[Selected text]
Once past the basics, the game itself plays very much like a traditional Legend of Zelda game, but with a twist. While enemies are on the screen your character must move in time to the beat. The longer you keep to the beat, the higher the rewards are.

Enemies will also move to the beat, in a predictable pattern. The key to success is mastering the movements of the enemies and using their predictability to defeat them.

There is no health penalty for missing the beat, although your movement is hindered for a second, which will be an issue if you are surrounded. You can use the onscreen HUD to help you keep in time, although I found it more difficult to concentrate if I was watching both the HUD and the action on the map. I ended up turning it off and using the music and the flashing chequerboard pattern in order to keep time.

After the screen is cleared of enemies, you can move any way you like, allowing for some more traditional world exploration.

Playing The Game

Cadence of Hyrule sticks to its roguelike roots by featuring procedurally generated dungeons and a randomized overworld. While there are areas and locations which remain the same, their place on the map is slightly randomized for each save game file. For instance, I have a save game for each character, and while I can visit the same locations, my map looks different on both. The dungeon interiors are randomized when you die, meaning a premature death can be confusing, especially in the later larger dungeons.

In regards to difficulty, this is a tricky one. Crypt of the NecroDancer became notorious for its difficulty, and while Cadence of Hyrule has toned down the challenge somewhat, it is still more difficult than most Zelda titles.

The difficulty is eased with the addition of a few features which NecroDancer didn’t include. One of these features is the diamond system. Clearing the screens of enemies will allow you to collect diamonds. These are retained after death and can be used to buy permanent upgrades.

As it takes a while to get into the rhythm of the game, these can really help. You will also retain some basic weapons after death. For hardcore NecroDancer fans, you can remove the facility by turning off "gameover shop" in the options.

Cadence For The Rhythmically Challenged

While I enjoyed the game, I did find the beat challenging at times, so something I was grateful for was the ability to play to a fixed beat.

This mode can be accessed via the gameplay options in the main menu. Once activated, it will enable you to move to your own beat, with the enemies moving when you do. This can really help those who struggle with the rhythm mode to still be able to enjoy the game.

You’ll still get the upbeat tempo numbers when enemies are on screen, settling down to a more chilled version once they are defeated. You just won’t have to worry about your missteps so much.

The only thing to note about this mode is that if it is activated, your gameplay data, number of steps taken, deaths, and time will be uploaded to a separate scoreboard once you complete the game. This is because, while still a valid and enjoyable experience, fixed beat mode is a very different game.

Taking a Chance Pays Off

Overall, Cadence of Hyrule is a fantastic example of how great things can come from thinking outside of the box. Nintendo is usually notorious for being incredibly protective of their IPs, so this collaboration was as unexpected as it is incredible. It just goes to show that taking a chance can be truly rewarding.

A true mix of both games,Cadence of Hyrule will appeal to both NecroDancer and Zelda fans. An important thing to note, however, is that the game itself is incredibly short. This is especially noticeable when compared to other Zelda titles, but is still evident even when compared to the original Crypt of the NecroDancer.

There are 100 screens to the overworld map and four major dungeons which, once defeated, allow you into the castle. While there are extra areas to explore and puzzles to solve, an experienced rhythm game player will be able to blast through all the content in just a few short hours, which is the only downside to this inspired crossover.

4 out of 5 Stars

A copy of the game was purchased by TheGamer for this review. Cadence of Hyrule: Crypt of the NecroDancer Feat Legend of Zelda is now available for Nintendo Switch on the Nintendo eShop.
[/Selected text]
[Information provided]
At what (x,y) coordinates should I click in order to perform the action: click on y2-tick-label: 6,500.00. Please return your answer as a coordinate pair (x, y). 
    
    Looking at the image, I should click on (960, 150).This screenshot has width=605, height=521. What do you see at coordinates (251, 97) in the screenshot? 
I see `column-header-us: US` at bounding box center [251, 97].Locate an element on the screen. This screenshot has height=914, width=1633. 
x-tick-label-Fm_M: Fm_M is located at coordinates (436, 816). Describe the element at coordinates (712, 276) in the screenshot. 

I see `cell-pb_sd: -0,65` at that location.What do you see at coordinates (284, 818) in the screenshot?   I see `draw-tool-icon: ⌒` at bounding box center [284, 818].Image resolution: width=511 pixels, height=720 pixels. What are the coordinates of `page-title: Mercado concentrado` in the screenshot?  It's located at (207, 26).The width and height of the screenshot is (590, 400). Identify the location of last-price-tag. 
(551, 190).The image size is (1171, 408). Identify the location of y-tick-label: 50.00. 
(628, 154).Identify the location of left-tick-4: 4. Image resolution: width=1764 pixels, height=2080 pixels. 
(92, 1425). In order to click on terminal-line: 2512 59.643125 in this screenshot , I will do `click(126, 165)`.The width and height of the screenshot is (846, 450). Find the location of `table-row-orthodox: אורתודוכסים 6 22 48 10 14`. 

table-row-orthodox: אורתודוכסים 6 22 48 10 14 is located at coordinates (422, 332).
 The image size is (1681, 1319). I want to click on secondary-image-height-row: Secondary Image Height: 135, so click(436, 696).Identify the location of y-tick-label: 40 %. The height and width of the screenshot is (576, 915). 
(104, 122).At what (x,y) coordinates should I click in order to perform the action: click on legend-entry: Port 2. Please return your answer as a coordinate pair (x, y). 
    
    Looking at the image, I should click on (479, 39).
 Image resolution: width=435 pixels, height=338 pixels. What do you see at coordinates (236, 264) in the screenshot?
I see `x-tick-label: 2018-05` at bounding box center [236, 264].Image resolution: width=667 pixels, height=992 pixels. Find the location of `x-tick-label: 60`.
[/Information provided]
*Prompt 1*
Rewrite the part of the Cadence of Hyrule review starting with "As it takes" and going on through "enjoy the game.", renaming "gameover shop" as "upgrade shop".
*Prompt 2*
Decide whether each statement agrees with the Cadence of Hyrule review, answering yes or no and quoting the words of the text that settle it: (a) Missing the beat costs the player health. (b) Diamonds collected by clearing screens are kept after death. (c) The overworld map has 100 screens.
The data plays no part in this.

*Task response 1*
As it takes a while to get into the rhythm of the game, these can really help. You will also retain some basic weapons after death. For hardcore NecroDancer fans, you can remove the facility by turning off "upgrade shop" in the options.

Cadence For The Rhythmically Challenged

While I enjoyed the game, I did find the beat challenging at times, so something I was grateful for was the ability to play to a fixed beat.

This mode can be accessed via the gameplay options in the main menu. Once activated, it will enable you to move to your own beat, with the enemies moving when you do. This can really help those who struggle with the rhythm mode to still be able to enjoy the game.

*Task response 2*
(a) No: "There is no health penalty for missing the beat"
(b) Yes: "These are retained after death and can be used to buy permanent upgrades."
(c) Yes: "There are 100 screens to the overworld map"